* [What you are asked to do] Beginning with the first line, transcribe the entries below exactly through the line containing "Open the gift", inclusive.
________________________________________
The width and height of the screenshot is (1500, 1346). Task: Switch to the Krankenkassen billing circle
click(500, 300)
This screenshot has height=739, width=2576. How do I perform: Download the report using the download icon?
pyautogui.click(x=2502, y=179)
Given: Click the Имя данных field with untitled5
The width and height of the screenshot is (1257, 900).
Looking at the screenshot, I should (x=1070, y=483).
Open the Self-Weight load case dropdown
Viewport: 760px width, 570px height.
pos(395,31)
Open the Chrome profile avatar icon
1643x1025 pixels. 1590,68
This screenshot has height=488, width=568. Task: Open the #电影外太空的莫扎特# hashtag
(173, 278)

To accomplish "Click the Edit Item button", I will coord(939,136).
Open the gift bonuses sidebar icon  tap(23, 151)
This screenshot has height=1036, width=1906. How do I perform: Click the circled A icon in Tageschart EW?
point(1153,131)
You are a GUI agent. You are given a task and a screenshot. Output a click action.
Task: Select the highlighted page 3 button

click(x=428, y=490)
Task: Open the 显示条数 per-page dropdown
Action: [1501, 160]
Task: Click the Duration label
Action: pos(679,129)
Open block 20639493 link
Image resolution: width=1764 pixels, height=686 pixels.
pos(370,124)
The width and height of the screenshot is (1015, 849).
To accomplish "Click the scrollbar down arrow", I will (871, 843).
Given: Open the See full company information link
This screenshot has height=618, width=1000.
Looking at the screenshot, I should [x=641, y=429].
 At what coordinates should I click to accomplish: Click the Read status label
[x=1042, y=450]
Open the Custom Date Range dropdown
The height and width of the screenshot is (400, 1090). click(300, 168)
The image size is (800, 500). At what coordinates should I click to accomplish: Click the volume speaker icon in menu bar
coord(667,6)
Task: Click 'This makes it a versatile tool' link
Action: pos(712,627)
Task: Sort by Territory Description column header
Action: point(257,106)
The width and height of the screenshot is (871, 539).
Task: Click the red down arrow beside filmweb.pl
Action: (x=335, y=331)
________________________________________
* [Result of the exercise]
The width and height of the screenshot is (1500, 1346). Task: Switch to the Krankenkassen billing circle
click(500, 300)
This screenshot has height=739, width=2576. How do I perform: Download the report using the download icon?
pyautogui.click(x=2502, y=179)
Given: Click the Имя данных field with untitled5
The width and height of the screenshot is (1257, 900).
Looking at the screenshot, I should (x=1070, y=483).
Open the Self-Weight load case dropdown
Viewport: 760px width, 570px height.
pos(395,31)
Open the Chrome profile avatar icon
1643x1025 pixels. 1590,68
This screenshot has height=488, width=568. Task: Open the #电影外太空的莫扎特# hashtag
(173, 278)

To accomplish "Click the Edit Item button", I will coord(939,136).
Open the gift bonuses sidebar icon  tap(23, 151)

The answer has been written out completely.